Applying Texas law, the Fifth Circuit recently concluded that when a service provider agrees to secure insurance for an additional insured and, to indemnify them for certain claims, the terms of the insurance policy determine the insurer’s obligations which may not be limited to those stated in the indemnity provision.  In In re Deepwater Horizon v. Transocean Offshore Deepwater Drilling, Inc. 2013 WL 776354 (5th Cir. La. March 1, 2013), the drilling unit owner, Transocean, agreed to name the oil company, BP, as an additional insured under their insurance policies providing a combined $750,000,000 in coverage.  In the service contract, Transocean also agreed to indemnify BP for certain liabilities, which did not include pollution related liabilities for below surface oil spills.  After the Deepwater Horizon oil spill in the Gulf of Mexico, BP sought insurance coverage from Transocean’s insurers.  The district court concluded that the insurers had no obligation to provide coverage to BP with respect to the pollution claims and this appeal followed.
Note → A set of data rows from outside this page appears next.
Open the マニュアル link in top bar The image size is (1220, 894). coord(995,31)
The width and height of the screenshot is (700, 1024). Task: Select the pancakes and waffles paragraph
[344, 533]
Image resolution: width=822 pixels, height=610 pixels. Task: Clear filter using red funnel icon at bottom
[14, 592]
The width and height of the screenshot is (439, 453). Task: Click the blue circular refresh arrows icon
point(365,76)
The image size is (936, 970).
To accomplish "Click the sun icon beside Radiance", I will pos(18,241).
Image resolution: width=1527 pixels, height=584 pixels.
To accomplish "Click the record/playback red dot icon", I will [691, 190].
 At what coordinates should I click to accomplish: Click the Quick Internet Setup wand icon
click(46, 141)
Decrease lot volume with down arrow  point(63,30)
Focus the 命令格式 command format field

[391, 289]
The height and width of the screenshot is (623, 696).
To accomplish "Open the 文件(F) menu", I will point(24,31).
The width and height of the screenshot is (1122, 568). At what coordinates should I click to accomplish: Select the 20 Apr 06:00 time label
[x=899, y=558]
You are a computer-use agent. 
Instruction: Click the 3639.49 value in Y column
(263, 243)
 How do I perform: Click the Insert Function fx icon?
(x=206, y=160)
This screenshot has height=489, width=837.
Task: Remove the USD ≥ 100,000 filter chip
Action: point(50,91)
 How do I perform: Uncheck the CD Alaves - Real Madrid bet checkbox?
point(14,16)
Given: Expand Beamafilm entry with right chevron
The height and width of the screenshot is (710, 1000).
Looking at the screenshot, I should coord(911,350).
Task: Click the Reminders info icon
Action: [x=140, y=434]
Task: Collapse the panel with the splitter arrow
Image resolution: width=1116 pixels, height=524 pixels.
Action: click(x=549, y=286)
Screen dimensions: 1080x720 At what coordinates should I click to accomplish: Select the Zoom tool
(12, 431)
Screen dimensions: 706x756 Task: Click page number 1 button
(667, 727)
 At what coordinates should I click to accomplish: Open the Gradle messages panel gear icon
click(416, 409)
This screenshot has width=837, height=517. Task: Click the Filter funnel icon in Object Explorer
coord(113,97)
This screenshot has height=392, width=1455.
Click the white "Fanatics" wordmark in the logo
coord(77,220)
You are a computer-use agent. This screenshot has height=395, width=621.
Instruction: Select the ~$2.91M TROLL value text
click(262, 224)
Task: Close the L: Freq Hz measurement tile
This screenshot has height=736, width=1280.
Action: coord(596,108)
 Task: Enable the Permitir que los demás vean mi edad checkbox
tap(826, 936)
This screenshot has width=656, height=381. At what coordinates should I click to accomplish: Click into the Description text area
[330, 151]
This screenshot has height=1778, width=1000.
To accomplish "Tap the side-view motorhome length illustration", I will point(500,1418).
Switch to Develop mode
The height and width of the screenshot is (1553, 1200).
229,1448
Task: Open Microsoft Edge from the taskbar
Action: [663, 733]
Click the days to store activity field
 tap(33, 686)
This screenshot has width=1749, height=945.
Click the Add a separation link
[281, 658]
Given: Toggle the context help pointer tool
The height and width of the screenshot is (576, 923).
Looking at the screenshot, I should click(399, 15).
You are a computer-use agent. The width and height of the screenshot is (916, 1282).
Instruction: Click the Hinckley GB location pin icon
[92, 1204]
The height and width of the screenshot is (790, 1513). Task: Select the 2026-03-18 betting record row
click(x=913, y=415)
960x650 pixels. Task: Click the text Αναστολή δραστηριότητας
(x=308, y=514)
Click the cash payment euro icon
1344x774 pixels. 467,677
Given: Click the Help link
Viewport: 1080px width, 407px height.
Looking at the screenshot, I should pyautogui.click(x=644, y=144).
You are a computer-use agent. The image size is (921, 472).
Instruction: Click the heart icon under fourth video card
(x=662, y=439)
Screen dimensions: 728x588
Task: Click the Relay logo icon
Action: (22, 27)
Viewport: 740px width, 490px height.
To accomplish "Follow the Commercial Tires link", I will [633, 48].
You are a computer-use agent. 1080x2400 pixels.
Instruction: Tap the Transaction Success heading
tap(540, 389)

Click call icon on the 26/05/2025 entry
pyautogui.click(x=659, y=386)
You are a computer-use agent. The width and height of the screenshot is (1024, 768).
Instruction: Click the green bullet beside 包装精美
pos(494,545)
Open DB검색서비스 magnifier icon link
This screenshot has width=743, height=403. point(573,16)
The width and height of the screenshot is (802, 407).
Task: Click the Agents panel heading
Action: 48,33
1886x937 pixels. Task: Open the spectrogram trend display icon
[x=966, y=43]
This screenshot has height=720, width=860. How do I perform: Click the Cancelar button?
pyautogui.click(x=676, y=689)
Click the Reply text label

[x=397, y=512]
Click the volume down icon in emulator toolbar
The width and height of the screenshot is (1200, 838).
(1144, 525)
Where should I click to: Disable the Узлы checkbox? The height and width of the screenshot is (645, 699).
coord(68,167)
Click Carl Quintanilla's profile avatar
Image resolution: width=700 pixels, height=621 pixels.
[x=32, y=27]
 The Fifth Circuit reviewed Texas law interpreting insurance contracts and cases addressing additional insured  status  and  the  impact  of  indemnity  provisions.   The  court  observed  that  “BP  is  not  seeking indemnity from Transocean, but is seeking coverage from the insurers.”   The court also noted that “where an additional insured provision is separate from and additional to an indemnity provision, the scope of the insurance requirement is not limited by the indemnity clause.”  After finding that the insurance provisions and the indemnity clauses were separate and independent, the court held that BP was entitled to coverage as an additional insured under the Transocean policies, and that coverage was not limited by the indemnity provision in the contract between BP and Transocean.  The district court’s decision was reversed and the case remanded for entry of judgment.